Music generation from notation is pretty much the MINST toy-scale equivalent for sequence/language learning models, it's surprising that there's so little attention being paid to it despite how easy it to get started with.

MIDI is absolutely horrible for ML. It lacks very necessary information such as articulation etc which are important to make sense of music. It's popular because it's simple but there is no way to understand music by just looking at MIDI.

I'm a hobbyist in this space (am a composer myself as well a software engineer) and currently all tools are very poor. MusicXML is better than MIDI. MEI [1] is better than MusicXML etc.

The problem is there is miniscule amount of effort and money spent into this field because music overall makes peanuts. It really doesn't justify training expensive ML algorithms which is unfortunate.

[1] https://music-encoding.org/about/

> MIDI is absolutely horrible for ML. It lacks very necessary information such as articulation etc which are important to make sense of music.

This depends enormously on the instrument. Consider someone playing a piece live on a keyboard: we can keep a MIDI recording of that and we've captured everything about their performance that the audience hears.

> MIDI is absolutely horrible for ML.

It depends what you're trying to do. If you're trying to generate sheet music that's pretty to look at and easily understandable to a performer, then yes obviously it's not enough. If you want notes that will actually sound good when played back, it's hard to beat it.

> If you want notes that will actually sound good when played back, it's hard to beat it.

I strongly disagree with this. There is no good algorithmic music generator trained on MIDI. They all generate elevator music.

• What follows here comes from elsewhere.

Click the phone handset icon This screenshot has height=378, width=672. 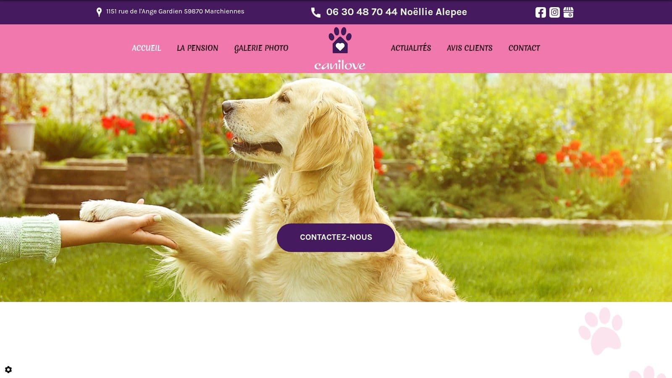click(x=315, y=12)
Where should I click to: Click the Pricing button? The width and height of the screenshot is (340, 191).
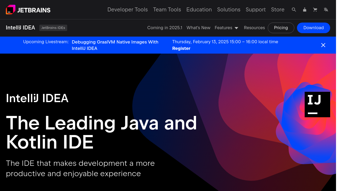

Are you aware of the system I linked above? D.D. Johnson has a blogpost https://www.danieldjohnson.com/2015/08/03/composing-music-wi... with plenty of examples of what an instance of his model can generate. It may not be all that "good" in an absolute sense, but it's at least musically interesting, the opposite of elevator music. (There's also a proprietary model/AI called AIVA about which very little is known, but it does seem to be bona-fide AI output - albeit released in versions that have been orchestrated by humans - based on what it sounds like.)